Reflecting on the Great Commission, the archbishop urged the congregation to demonstrate integrity and authenticity in serving Christ and sharing him with others: “We show that we come from Christ when we go out in humble and joy-filled service, when we go out singing and dancing, when we rejoice in worship and are full of love, when we are not judgmental, when we do not fall into the old church habit of throwing stones at the weak and flattering the proud and the strong.

“So when you go out today, dance and rejoice because Jesus has so captured us with liberation. He has so guided and sustained us in righteousness. He has so equipped us with maturity that we are to be the people who make disciples. Praise to Christ our risen Lord!”

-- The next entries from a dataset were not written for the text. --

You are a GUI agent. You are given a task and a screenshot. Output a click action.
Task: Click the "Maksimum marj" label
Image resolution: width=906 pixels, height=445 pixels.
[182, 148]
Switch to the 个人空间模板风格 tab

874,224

President Lundu spoke after Communion, thanking the church for its role in fostering the transition to multiparty rule in Zambia in 1991. The church in Zambia, he said, is an important partner with the state in health and education, as well as in advocacy for good governance.

Kenneth Kaunda, the first president of Zambia who is called “the father of the nation,” attended the service and greeted the congregation.

During a provincial festival in the afternoon, delegates from each of the Central African countries spoke about their nations’ history and Anglican presence. Speakers highlighted many different new initiatives, including a churchwide project working against gender-based violence in Malawi, an antimalarial campaign in Zambia, and the creation of Zimbabwe’s first Anglican university.

Many in the congregation expressed gratitude for Archbishop Welby’s words. The Rev. Rogers Hamsini Banda, lecturer at the Anglican Seminary of St. John in Kitwe, Zambia, said he appreciated the focus on “the rooting of life in the word of God, and the spreading of God’s word, and the reconciliation that we need to do among one another and with outsiders.”

Bishop Njovu said of the sermon, “It’s coming from a person whose passion is reconciliation, and I think that’s what we need in the Communion. Reconciliation, reconciliation, reconciliation. Yes, we have differences, but that doesn’t mean that we become enemies.”

Sister Martha Theu, CSM, traveled more than 12 hours from her convent in Luwinga, Malawi, to attend the service. She brought with her a 28-voice children’s choir, composed mostly of orphans cared for by her and her fellow nuns. The children sang several anthems during the service.

“They are excited because they have been here in Zambia for the first time, and they have seen a lot of new things in their lives, and they are singing songs of praises to say Where are we without Jesus in our life?” she said.

The free and joyful spirit of the service stood out for Jesmine Thompson, a member of the cathedral congregation. “The atmosphere was awesome, she said. “We have the joy of the Lord in us. I think you could just feel the joy. The presence of the Lord was here. Even the president got out to dance. It’s supposed to be solemn, with the president and the Archbishop of Canterbury here, but it just broke out into a joyful celebration.”

Hilda Beleni, 16, who served as a torchbearer in the procession said simply: “I am proud to be an Anglican, yes, I’m very proud.”